- What to work on: Extract every line from the records below that contains the word "will".

Stored data entries

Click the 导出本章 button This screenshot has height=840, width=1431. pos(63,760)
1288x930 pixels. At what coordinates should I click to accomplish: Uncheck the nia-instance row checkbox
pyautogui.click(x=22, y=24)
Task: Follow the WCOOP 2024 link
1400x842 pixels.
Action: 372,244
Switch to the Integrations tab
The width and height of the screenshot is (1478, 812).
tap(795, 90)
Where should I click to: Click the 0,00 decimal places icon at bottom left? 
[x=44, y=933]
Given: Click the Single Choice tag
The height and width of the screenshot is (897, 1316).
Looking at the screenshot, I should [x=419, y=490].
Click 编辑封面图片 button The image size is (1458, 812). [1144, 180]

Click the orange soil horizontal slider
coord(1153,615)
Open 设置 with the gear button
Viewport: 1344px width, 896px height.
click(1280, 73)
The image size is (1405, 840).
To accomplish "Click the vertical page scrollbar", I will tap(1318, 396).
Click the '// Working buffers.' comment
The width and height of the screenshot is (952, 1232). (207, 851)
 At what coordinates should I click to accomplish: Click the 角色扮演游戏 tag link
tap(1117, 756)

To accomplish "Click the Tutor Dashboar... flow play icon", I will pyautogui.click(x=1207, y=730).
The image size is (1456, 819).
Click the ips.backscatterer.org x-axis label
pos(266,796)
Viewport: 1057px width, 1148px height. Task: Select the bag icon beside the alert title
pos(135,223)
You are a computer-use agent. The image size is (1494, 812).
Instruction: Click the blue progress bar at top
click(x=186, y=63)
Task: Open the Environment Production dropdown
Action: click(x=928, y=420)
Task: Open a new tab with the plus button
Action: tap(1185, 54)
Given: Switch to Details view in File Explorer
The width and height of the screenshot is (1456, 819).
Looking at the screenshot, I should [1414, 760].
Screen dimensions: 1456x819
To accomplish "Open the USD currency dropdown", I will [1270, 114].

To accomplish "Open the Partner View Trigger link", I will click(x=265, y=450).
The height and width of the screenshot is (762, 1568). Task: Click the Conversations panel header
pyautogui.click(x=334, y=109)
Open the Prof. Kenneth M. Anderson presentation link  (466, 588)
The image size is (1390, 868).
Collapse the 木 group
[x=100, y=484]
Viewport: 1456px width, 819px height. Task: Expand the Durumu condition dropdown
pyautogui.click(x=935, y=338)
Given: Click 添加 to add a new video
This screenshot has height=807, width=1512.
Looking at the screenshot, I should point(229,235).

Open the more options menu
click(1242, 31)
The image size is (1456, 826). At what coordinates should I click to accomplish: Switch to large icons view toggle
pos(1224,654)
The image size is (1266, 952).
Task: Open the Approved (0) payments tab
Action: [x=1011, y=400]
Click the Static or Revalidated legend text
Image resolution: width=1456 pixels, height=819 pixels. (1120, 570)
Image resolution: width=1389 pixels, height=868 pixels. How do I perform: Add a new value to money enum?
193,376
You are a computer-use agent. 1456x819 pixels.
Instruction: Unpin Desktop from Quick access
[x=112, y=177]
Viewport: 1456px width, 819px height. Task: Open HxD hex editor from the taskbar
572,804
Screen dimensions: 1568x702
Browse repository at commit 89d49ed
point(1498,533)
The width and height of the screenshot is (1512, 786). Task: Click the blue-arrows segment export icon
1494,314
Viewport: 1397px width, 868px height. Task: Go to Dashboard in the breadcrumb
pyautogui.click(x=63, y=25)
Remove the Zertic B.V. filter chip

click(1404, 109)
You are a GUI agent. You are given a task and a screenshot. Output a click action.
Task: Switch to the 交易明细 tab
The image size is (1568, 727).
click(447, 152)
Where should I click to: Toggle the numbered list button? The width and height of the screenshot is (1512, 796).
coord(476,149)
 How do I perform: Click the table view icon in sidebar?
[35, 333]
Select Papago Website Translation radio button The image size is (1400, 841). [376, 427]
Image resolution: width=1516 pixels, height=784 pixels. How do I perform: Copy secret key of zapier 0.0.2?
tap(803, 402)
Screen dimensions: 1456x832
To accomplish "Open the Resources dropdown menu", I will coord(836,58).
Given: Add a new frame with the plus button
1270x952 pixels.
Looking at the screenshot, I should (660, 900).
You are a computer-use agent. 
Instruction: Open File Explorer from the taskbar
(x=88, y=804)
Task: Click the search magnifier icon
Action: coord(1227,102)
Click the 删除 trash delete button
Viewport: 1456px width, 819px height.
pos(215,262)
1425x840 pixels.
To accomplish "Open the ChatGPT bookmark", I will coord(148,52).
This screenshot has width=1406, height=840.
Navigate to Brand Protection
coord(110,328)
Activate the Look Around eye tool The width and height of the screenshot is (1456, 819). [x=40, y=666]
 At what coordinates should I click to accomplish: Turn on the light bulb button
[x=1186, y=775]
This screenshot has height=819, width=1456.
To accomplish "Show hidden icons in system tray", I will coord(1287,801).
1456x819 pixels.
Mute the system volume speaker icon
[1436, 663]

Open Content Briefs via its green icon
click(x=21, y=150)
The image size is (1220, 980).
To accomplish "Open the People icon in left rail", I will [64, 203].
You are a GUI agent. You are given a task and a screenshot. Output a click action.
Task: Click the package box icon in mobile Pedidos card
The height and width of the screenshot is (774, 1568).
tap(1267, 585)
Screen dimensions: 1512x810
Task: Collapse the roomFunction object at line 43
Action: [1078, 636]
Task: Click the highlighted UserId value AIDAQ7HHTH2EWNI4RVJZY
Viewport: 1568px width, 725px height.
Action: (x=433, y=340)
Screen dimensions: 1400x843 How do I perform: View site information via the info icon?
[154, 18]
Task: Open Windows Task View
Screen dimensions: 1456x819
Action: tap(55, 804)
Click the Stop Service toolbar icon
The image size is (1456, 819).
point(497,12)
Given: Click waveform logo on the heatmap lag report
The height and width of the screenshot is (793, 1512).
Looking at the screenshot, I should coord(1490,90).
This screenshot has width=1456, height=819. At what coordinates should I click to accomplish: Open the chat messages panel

- Solution to this task:
To accomplish "Click the vertical page scrollbar", I will tap(1318, 396).
To accomplish "Click the Tutor Dashboar... flow play icon", I will pyautogui.click(x=1207, y=730).
To accomplish "Open the USD currency dropdown", I will [1270, 114].
To accomplish "Open the Partner View Trigger link", I will click(x=265, y=450).
To accomplish "Open the Resources dropdown menu", I will coord(836,58).
To accomplish "Open the ChatGPT bookmark", I will coord(148,52).
To accomplish "Show hidden icons in system tray", I will coord(1287,801).
To accomplish "Open the People icon in left rail", I will [64, 203].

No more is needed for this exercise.